DIRECTIVE 1:
Reproduce the stretch of the child employment guidance from "- Have you raised" through "house for parents/family.".
DIRECTIVE 2:
According to the child employment guidance, how long may a child work on a Sunday?
DIRECTIVE 3:
Extend the child employment guidance past its final line.

School work comes first. School work is very demanding so please be certain that the student can cope with and maintain their studies. If their school work suffers, they may not be allowed to continue working.
Where do I start?
Satisfy yourself with the potential place of employment
- Is the job safe?
- Is the employer reputable?
- Has an application form for a work permit been signed?
- Has the employer shared a Risk Assessment with parent/carer?
- Have you raised any concerns you may have with the Educational Welfare Officer (EWO)?
Jobs that do not require a permit:
- Children doing odd jobs around the house for parents/family.
- Work experience organised by your school.
- Self-employment (parents must take responsibility for the child’s safety & consideration to risk assessing/insurance).
What the law says
CHILDREN MUST BE 13 YEARS OLD TO BE ABLE TO WORK PART-TIME
- A child cannot work before 7:00 am
- A child cannot work after 7:00pm
- A child cannot be employed for more than 2 hours on a school day and definitely not during school hours.
Saturdays and holidays
- Aged: 13 and 14 years
- 5 hours between 7am and 7pm
- Maximum of 25 hours per week
- Aged 15 – until the end of year 11
- 8 hours between 7am and 7pm
- Maximum of 35 hours per week
A child can work on Sundays for 2 hours maximum (between 7:00am and 7:00pm)

PROVIDED MATERIAL:
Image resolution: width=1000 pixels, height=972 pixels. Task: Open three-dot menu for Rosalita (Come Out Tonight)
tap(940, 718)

* * *

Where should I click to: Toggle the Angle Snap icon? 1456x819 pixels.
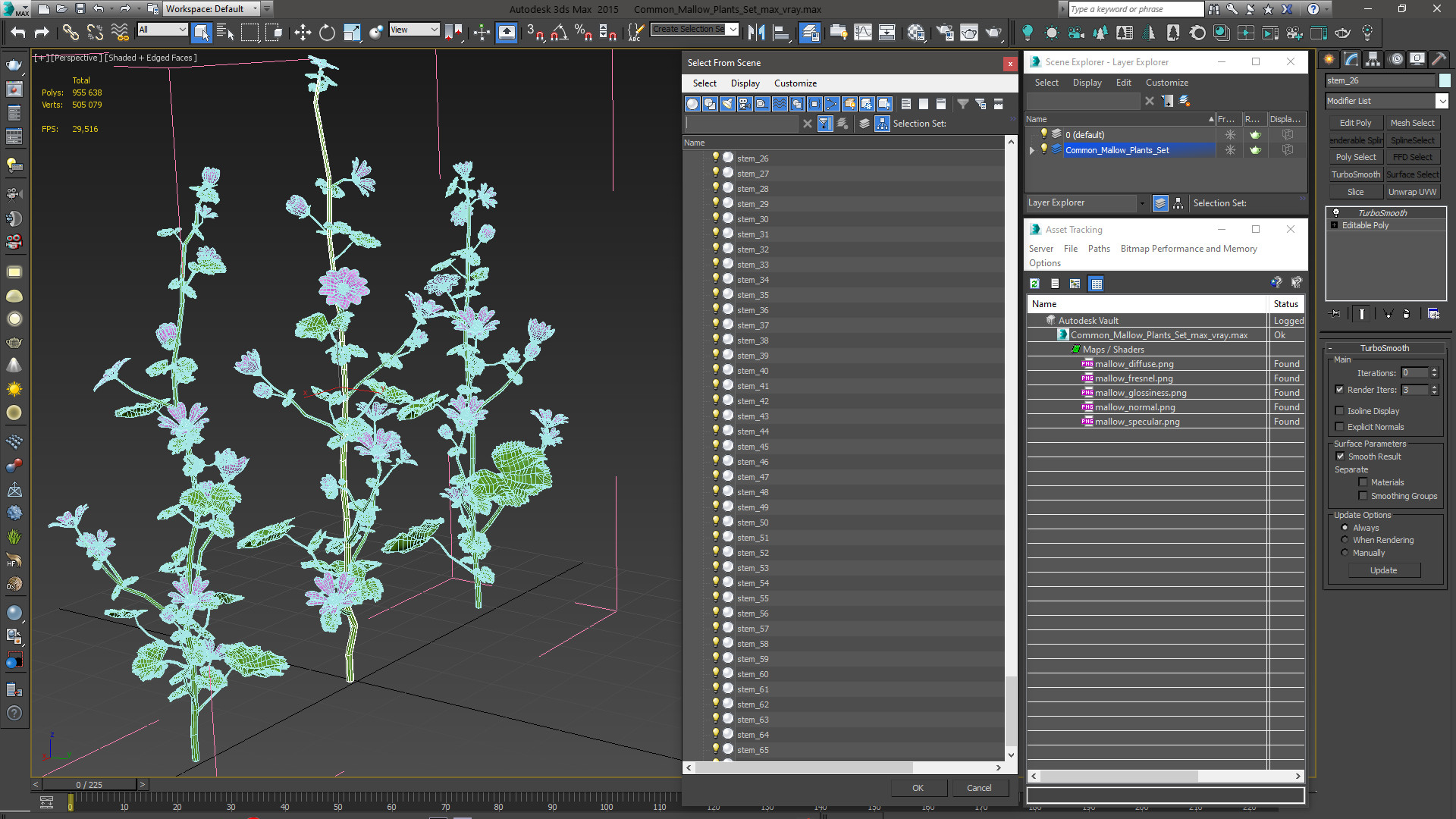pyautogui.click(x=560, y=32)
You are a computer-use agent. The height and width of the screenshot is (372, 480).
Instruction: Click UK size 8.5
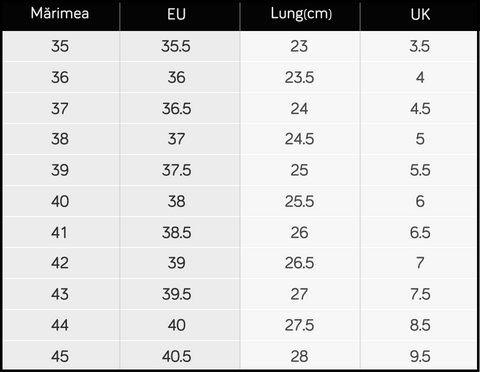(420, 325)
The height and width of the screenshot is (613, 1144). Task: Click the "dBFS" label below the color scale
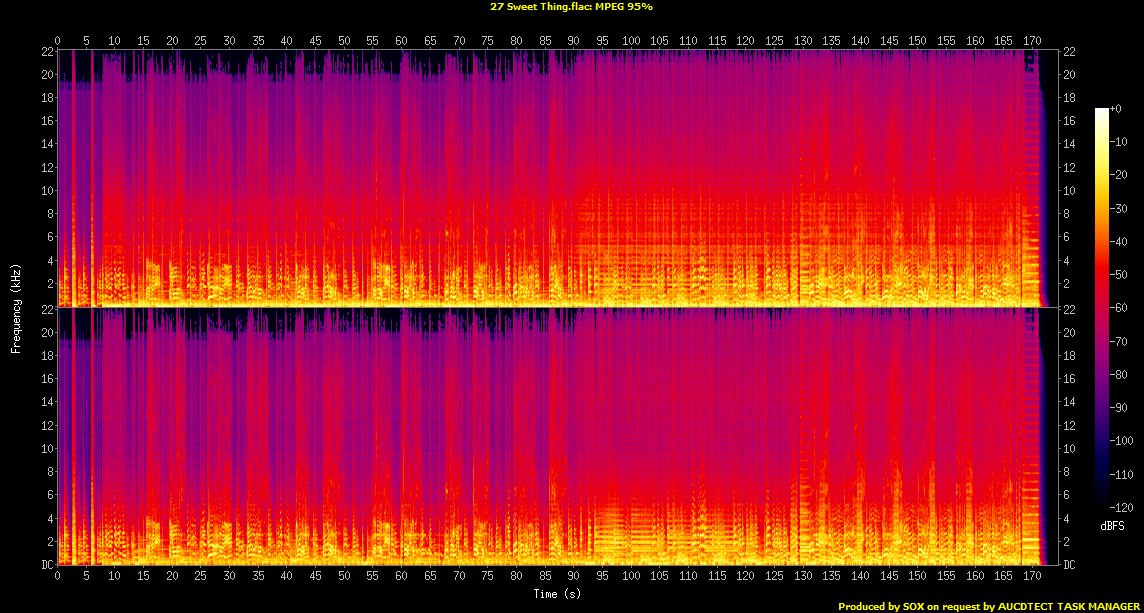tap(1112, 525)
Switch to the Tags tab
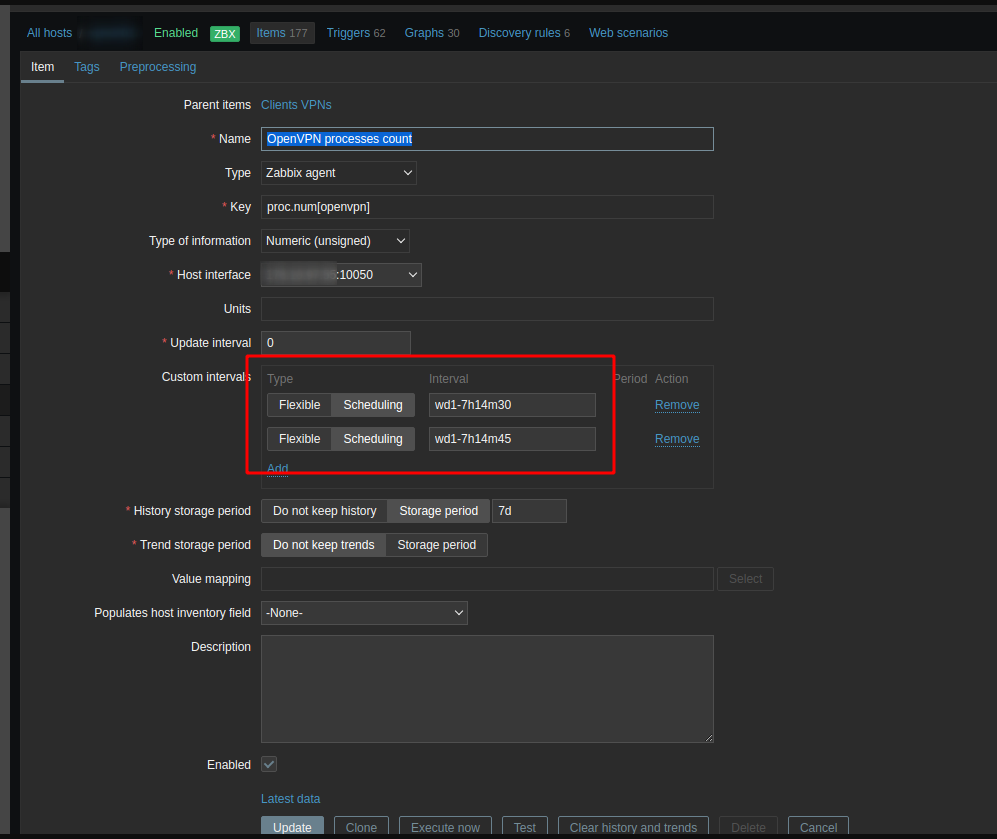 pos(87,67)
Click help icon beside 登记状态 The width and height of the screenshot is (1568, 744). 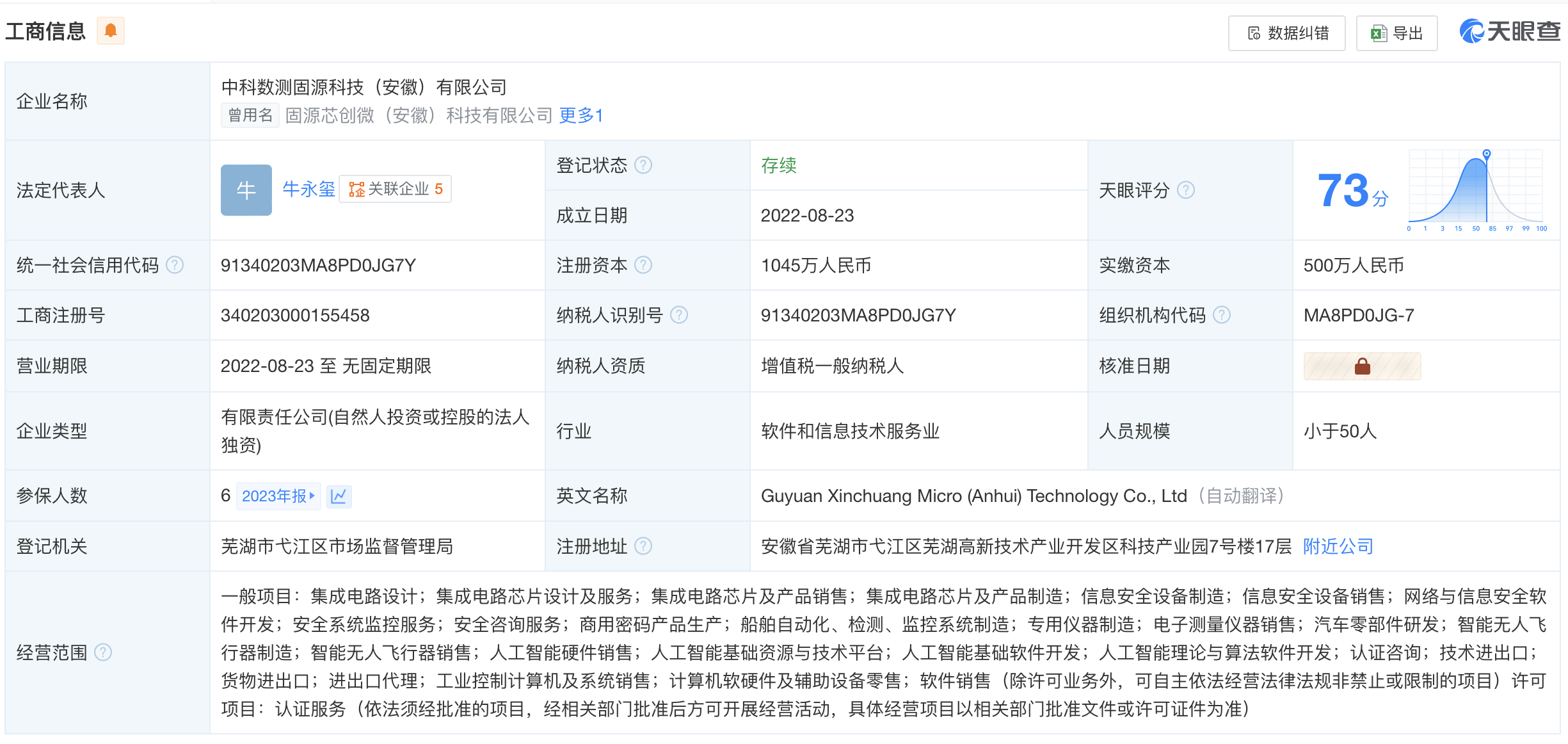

WRITTEN REPLY 1:
- Have you raised any concerns you may have with the Educational Welfare Officer (EWO)?
Jobs that do not require a permit:
- Children doing odd jobs around the house for parents/family.

WRITTEN REPLY 2:
For a maximum of 2 hours, between 7:00am and 7:00pm.

WRITTEN REPLY 3:
- During term time there is a maximum of 12 hours a week that any child may work (this includes weekends).
- Any employment whether paid or voluntary is illegal without a work permit.
- This also applies to parents employing their own children in the family business.
- It is the employer’s responsibility to register the child with the Local Authority where the child is intending to work.
- An application form will require the parents/carers signature and declaration of their child’s fitness to work. The declaration also confirms that the parents have been consulted regarding the risk assessment.
- A child cannot work without the knowledge and consent of their parent/carer.
- A child cannot start work until the application has been authorised by the Child Employment Office.
- The Work Permit must be carried at all times when working. Any work permit may be withdrawn or amended by the Child Employment Office.
- The child’s education attendance is the prime importance and overrides any consideration to be employed.
- A Work Permit is required and the legislation surrounding hours and employment applies until the child reaches the end of statutory school age (end of year 11)
What to do if you get a job
- Get an application form for a work permit from the Child Employment Office or your school. (also available from the Suffolk County Council website)
- The form must be completed and signed by the Employer and Parent/Carer.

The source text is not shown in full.